Seagalogy – the Outlaw Vern. The most compulsively readable text on schlock cinema since James Gunn and Lloyd Kaufman's classic All I Need to Know about Filmmaking I Learned from The Toxic Avenger. Internet film critic, ex-con, and all-around lovable dude the Outlaw Vern's improbably engrossing film-by-film analysis of the oeuvre of one Mr. Steven Seagal pulls off the remarkable feat of making you feel like you're deeply interested in something which you're probably not. It's every bit as funny as you might expect given the subject matter and Vern's unpretentious wit, but it goes beyond cheap jokes about ponytails and beaded jackets (those things naturally abound, however) to make a case for Seagal as a bona fide auteur with recurring themes and obsessions popping up incessantly throughout his work. What's more, the themes are pretty gosh-darn compelling: environmentalism, corruption and skullduggery in the C.I.A. and other secretive government agencies, mystic spirituality, the clash of Eastern & Western philosophy, bad-ass ass-whomping. Vern has an incredible eye for strange details and an imitable deftness with hilarious colloquialisms, making the 300-plus book an easy read that you'll continue to pick up and thumb through even after you've already read it twice.  

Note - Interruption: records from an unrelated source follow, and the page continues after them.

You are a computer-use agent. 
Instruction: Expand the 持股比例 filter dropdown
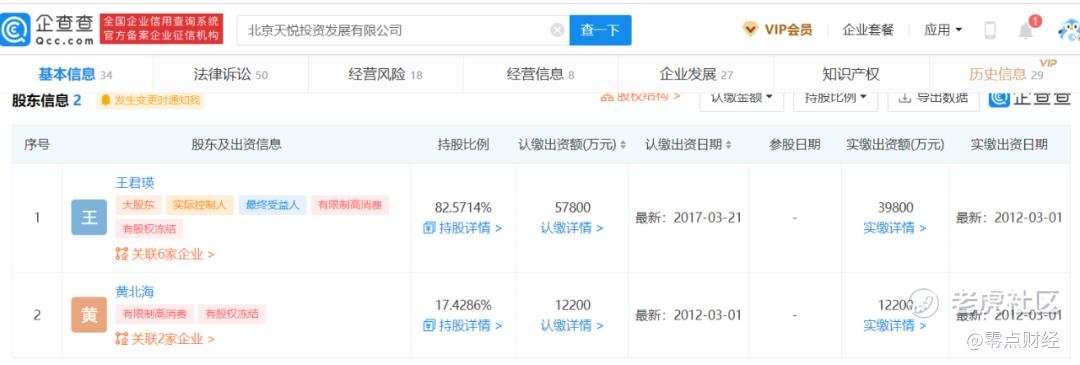tap(835, 97)
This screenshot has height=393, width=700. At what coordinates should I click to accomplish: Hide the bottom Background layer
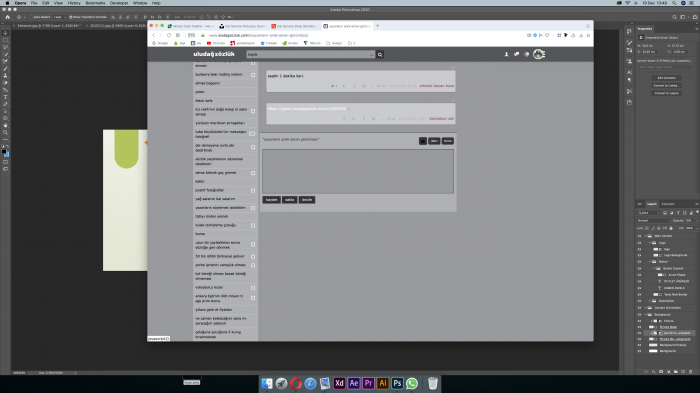coord(639,351)
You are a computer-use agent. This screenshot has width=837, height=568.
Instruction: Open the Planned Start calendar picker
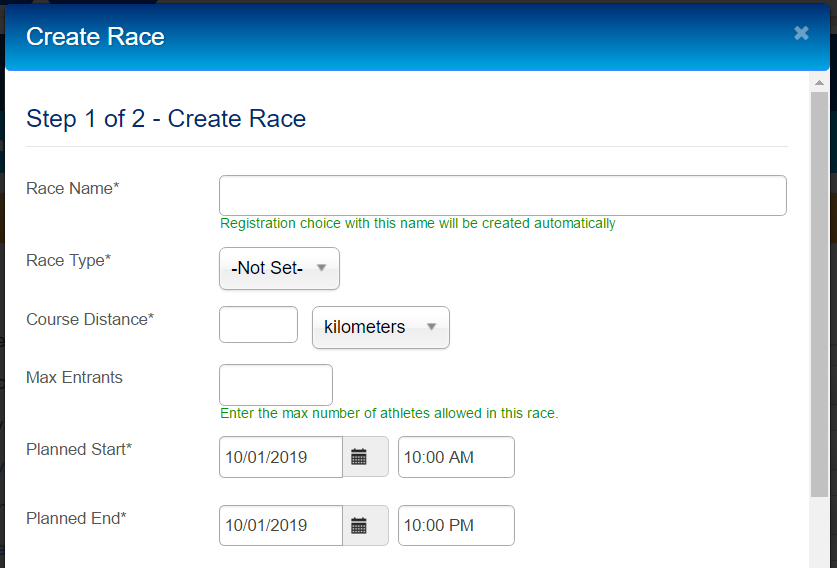[360, 457]
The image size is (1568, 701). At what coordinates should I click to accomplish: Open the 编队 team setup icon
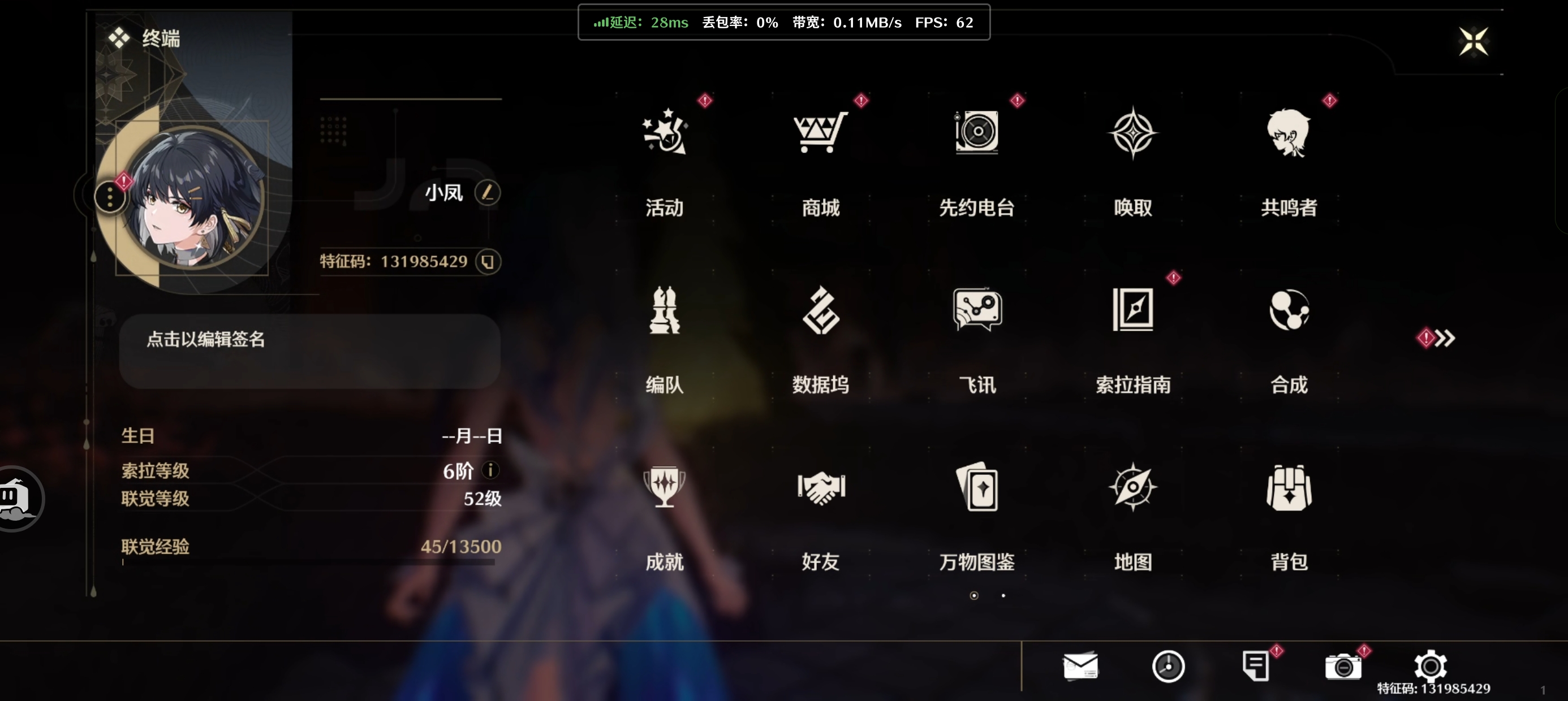pos(664,310)
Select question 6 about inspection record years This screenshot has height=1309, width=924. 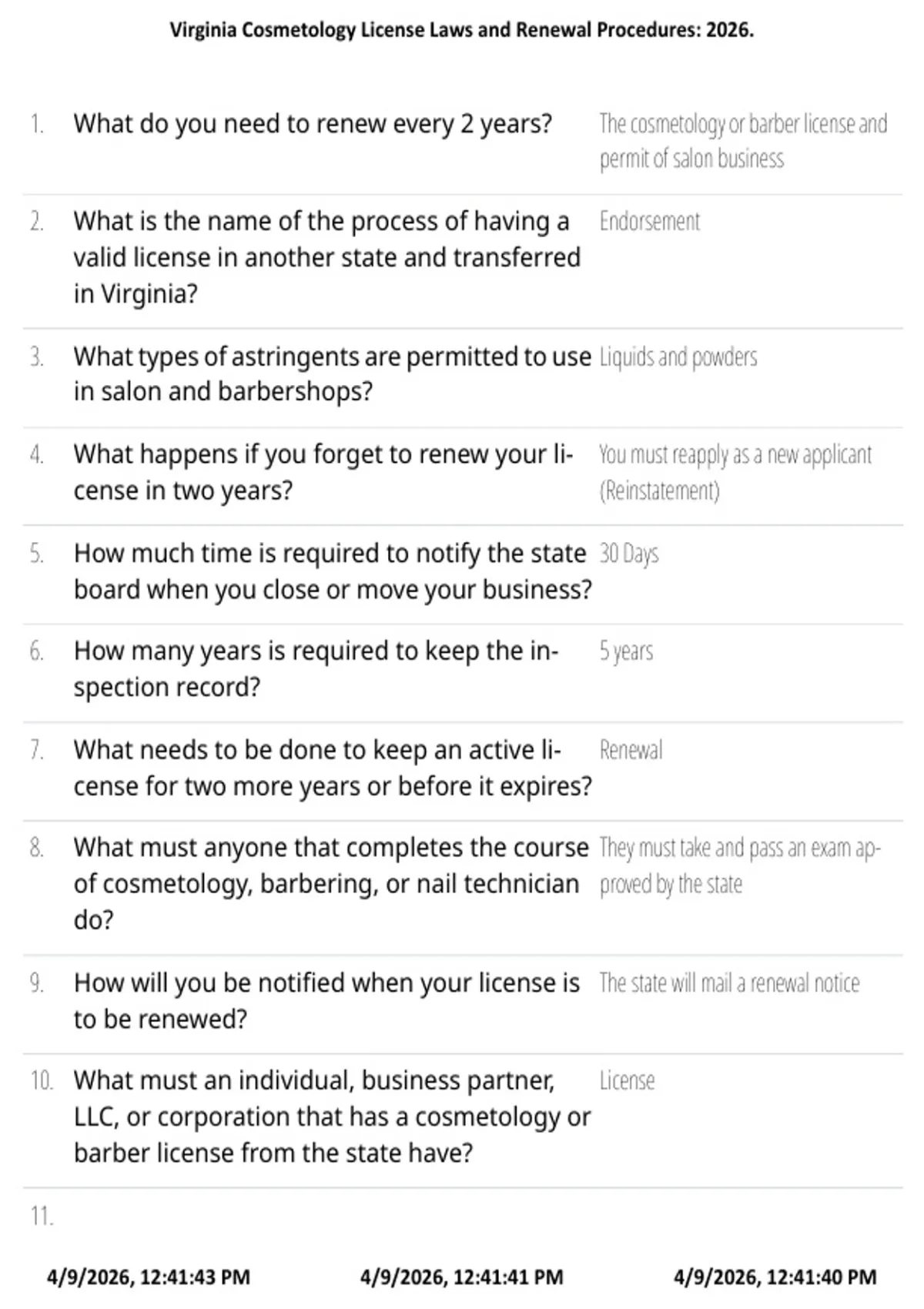click(x=316, y=668)
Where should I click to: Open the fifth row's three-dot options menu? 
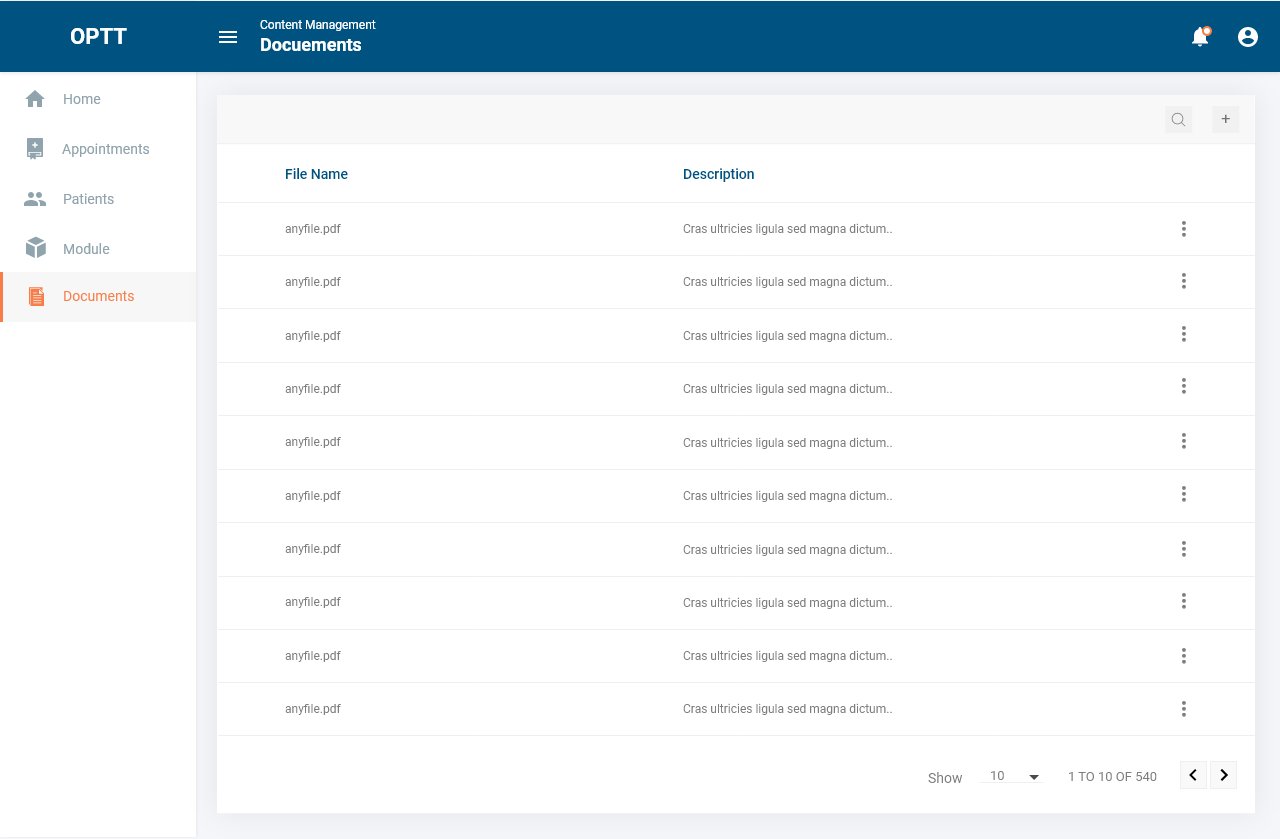click(1183, 441)
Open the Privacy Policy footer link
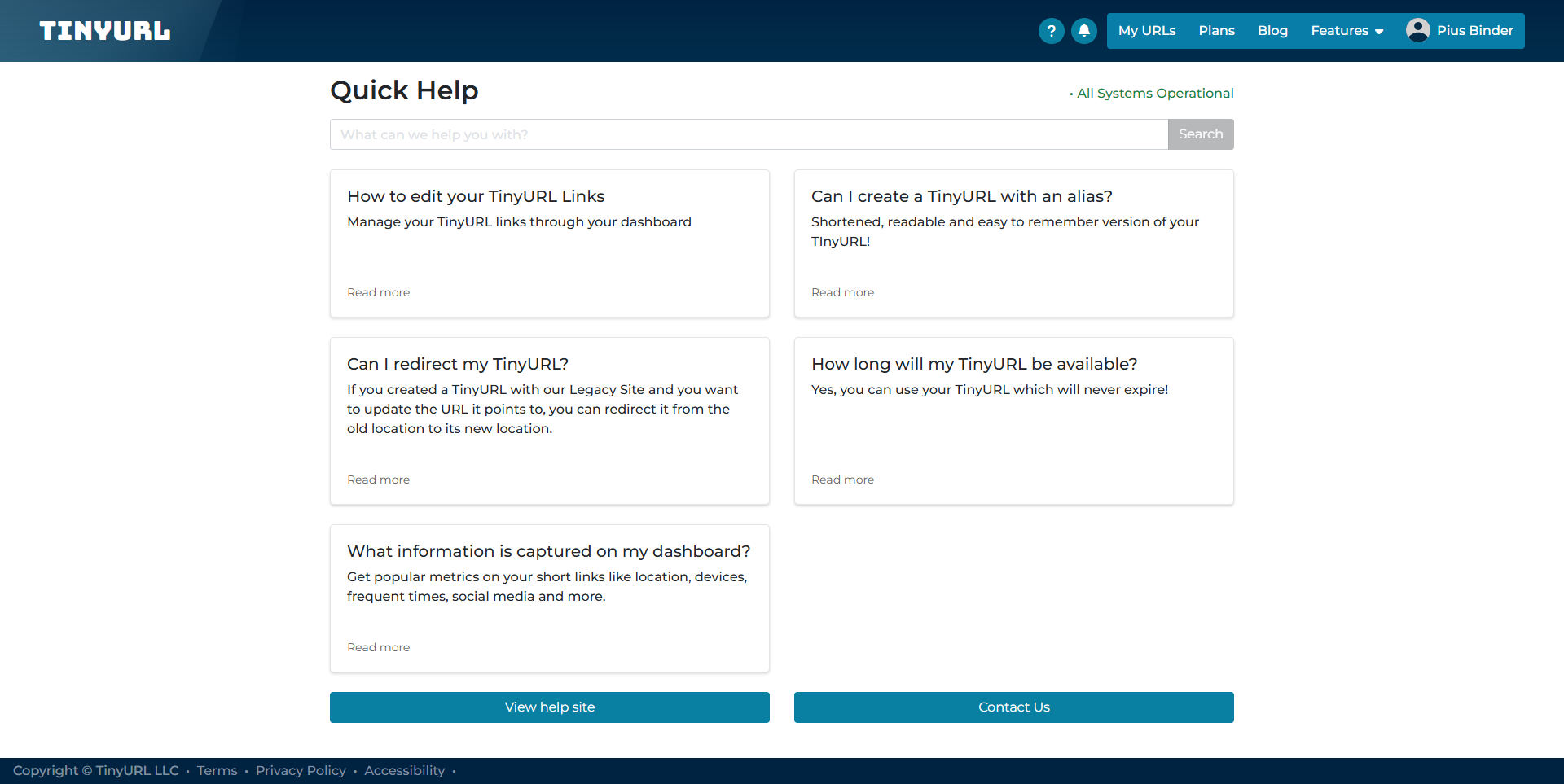Viewport: 1564px width, 784px height. tap(301, 771)
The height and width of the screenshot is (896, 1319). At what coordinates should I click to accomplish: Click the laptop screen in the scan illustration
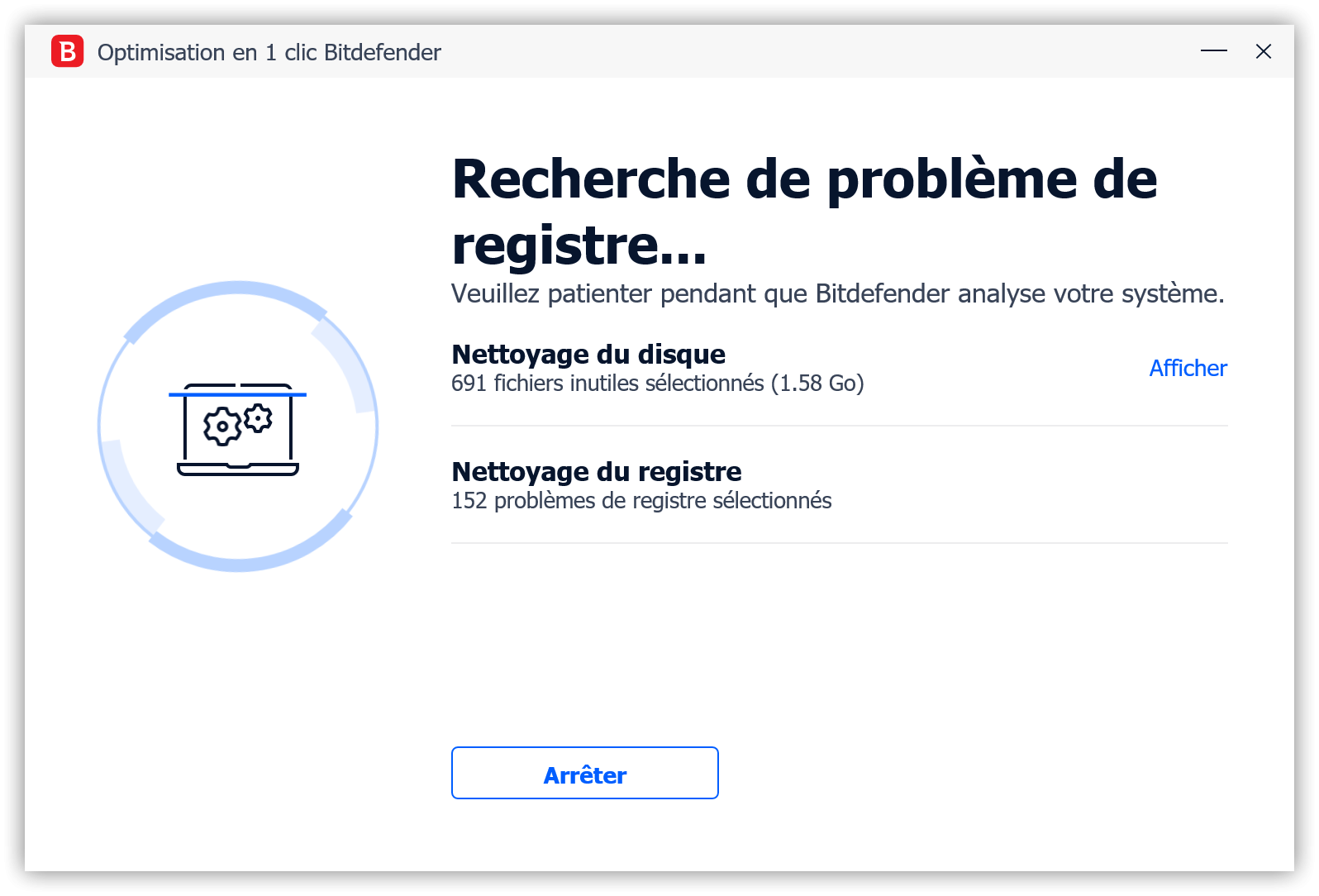(x=237, y=422)
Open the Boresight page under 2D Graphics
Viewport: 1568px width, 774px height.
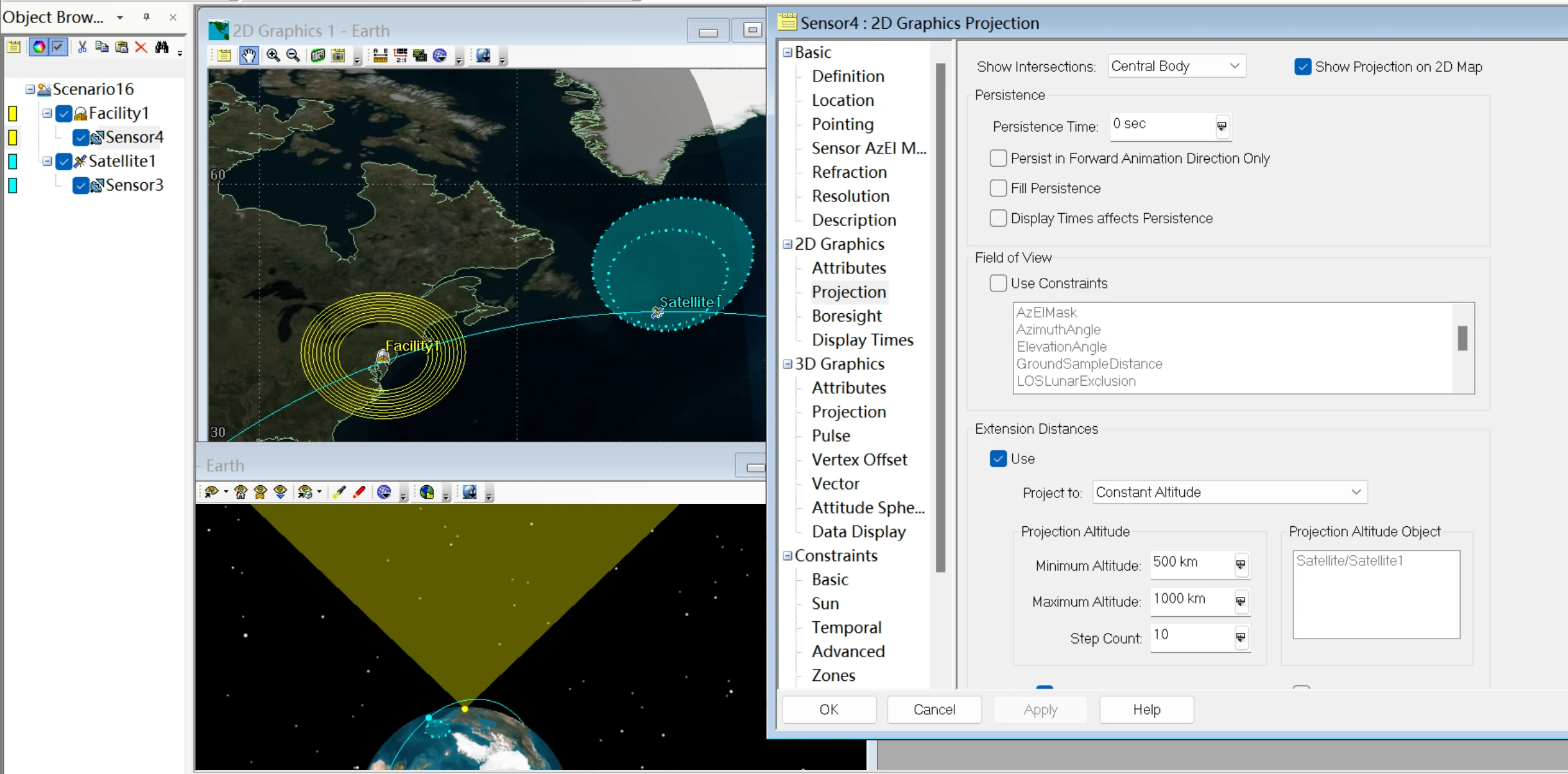point(847,316)
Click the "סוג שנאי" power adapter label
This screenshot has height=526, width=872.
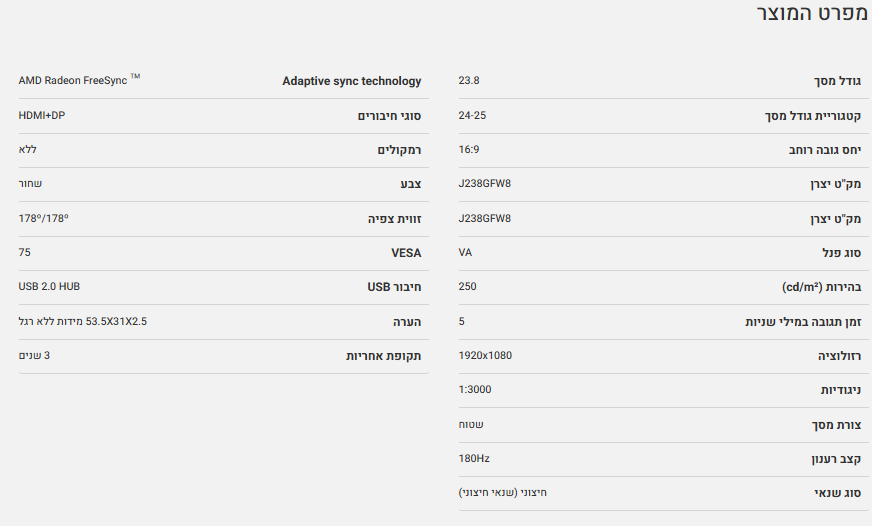click(x=838, y=493)
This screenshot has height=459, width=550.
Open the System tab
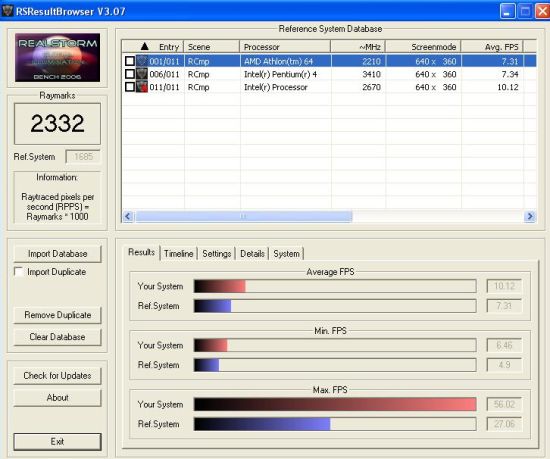[x=286, y=254]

Everything is Cinema – Richard Brody. The central enigma with Godard remains: what, in his enormously varied and frequently irritating filmography, to take seriously and what to dismiss? The giant, often impenetrable, almost exclusively pretentious mass of criticism surrounding his work affords an amount of insight in a frustrating inverse proportion to the sheer bulk of it that exists. So, it makes sense that Godard would be the subject of one of the few biographies worth reading for critical insight into an artist's work. Normally, if an artist is worth reading about, they've probably created something that speaks for itself – what insight is there really to gain in reading about say, Fellini's personal life? You only risk confusing biography with intention and the annals of art analysis are clogged with worthless essays speculating about the subtextual importance of Hemingway's impotence or Kafka's father while altogether missing the point of "Hills Like White Elephants" or "The Judgement."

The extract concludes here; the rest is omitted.